В окне гостиной блестел шпиль здания Крайслера. Меира угостили хорошим кофе и выдали расшифрованные радиограммы, из американского посольства, в Берлине.
– Одиннадцатого февраля войска вермахта, с голландской полицией, окружили еврейские кварталы, у площади Ватерлоо, поставив заграждения, шлагбаумы, и колючую проволоку… – читал Меир:
– Вышло распоряжение, что в этом районе разрешено жить только евреям. В последующие дни гестапо совершило несколько налетов на магазины и рестораны. Силы еврейской самообороны, с рабочими Амстердама, устроили столкновения со штурмовиками голландской нацистской партии. Гестапо арестовало пятьсот мужчин, евреев, в возрасте от двадцати лет, для депортации в концентрационные лагеря. В Амстердаме появились листовки, призывающие к всеобщей стачке, от имени коммунистов Голландии, партии, запрещенной немцами. Забастовал весь транспорт, и все предприятия Амстердама. Тем не менее, глава еврейского совета города, профессор Кардозо, призвал общину, по радио, не поддаваться на провокации. Он объяснил, что депортация, это временная мера… – услышал щелчок замка, Меир едва успел убрать конверт.
– Тебе гамбургер с луком, как ты любишь, – нарочито бодро позвал Меир, – свадьба завтра, а сегодня можно себе позволить лук… – кинув куртку на диван, завалив ее свертками, он пошел навстречу брату.

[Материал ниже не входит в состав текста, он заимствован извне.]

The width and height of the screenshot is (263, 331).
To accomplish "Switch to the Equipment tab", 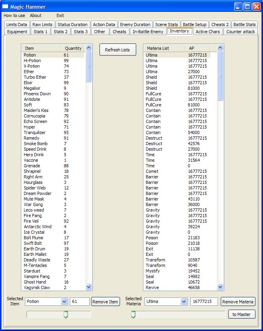I will 17,32.
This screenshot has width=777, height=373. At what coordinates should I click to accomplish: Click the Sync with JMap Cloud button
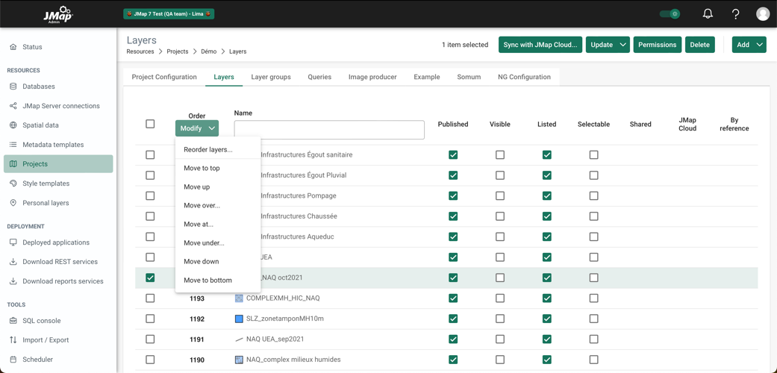pyautogui.click(x=540, y=45)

Белый мрамор главного зала синагоги сверкал, переливался в свете люстр. Обычно женщины, на молитве, поднимались наверх, на галерею. На свадьбах раввин разрешал им сидеть внизу, через проход от мужчин. Пахло духами, колыхались маленькие, украшенные цветами шляпки, блестели жемчуга. Дамы надели вечерние наряды, с перчатками, и меховыми накидками. После хупы начинался банкет, в «Плазе». Лимузины ждали жениха и невесту, с родственниками. Для остальных гостей заказали такси.
Ирена огладила пурпурный шелк платья. На банкете играл джазовый оркестр, однако девушка не пела. Среди гостей было много раввинов, подобное оказалось бы неудобным.
Одеваясь в гардеробной, миссис Фогель, зорко, посмотрела на дочь:
– Потанцуешь, – заметила женщина, – отдохнешь. Придут холостяки, друзья Аарона и Меира. Деборе повезло… – мать взяла тюбик с помадой, – Аарон в армии, но ведь он демобилизуется, начнет в большой общине работать… – Ирена перебирала жемчужное ожерелье, подаренное Меиром, три года назад:
– Как я могу? – девушке стало стыдно:
– Забыла, что он всегда мне драгоценности привозит, из поездок. Он работает, защищает безопасность Америки, и, все равно, обо мне думает… – застегнув бусы, Ирена покачала черноволосой головой:
– Не надо его торопить. Меиру всего двадцать шесть. Он обязательно сделает предложение… – Ирена подружилась с Деборой. Открыв рот, она слушала рассказы девушки о горах и прериях, в Монтане. Дебора не говорила, где познакомилась с равом Горовицем, только упомянула, что трудится по контракту, в армии США и пишет докторат.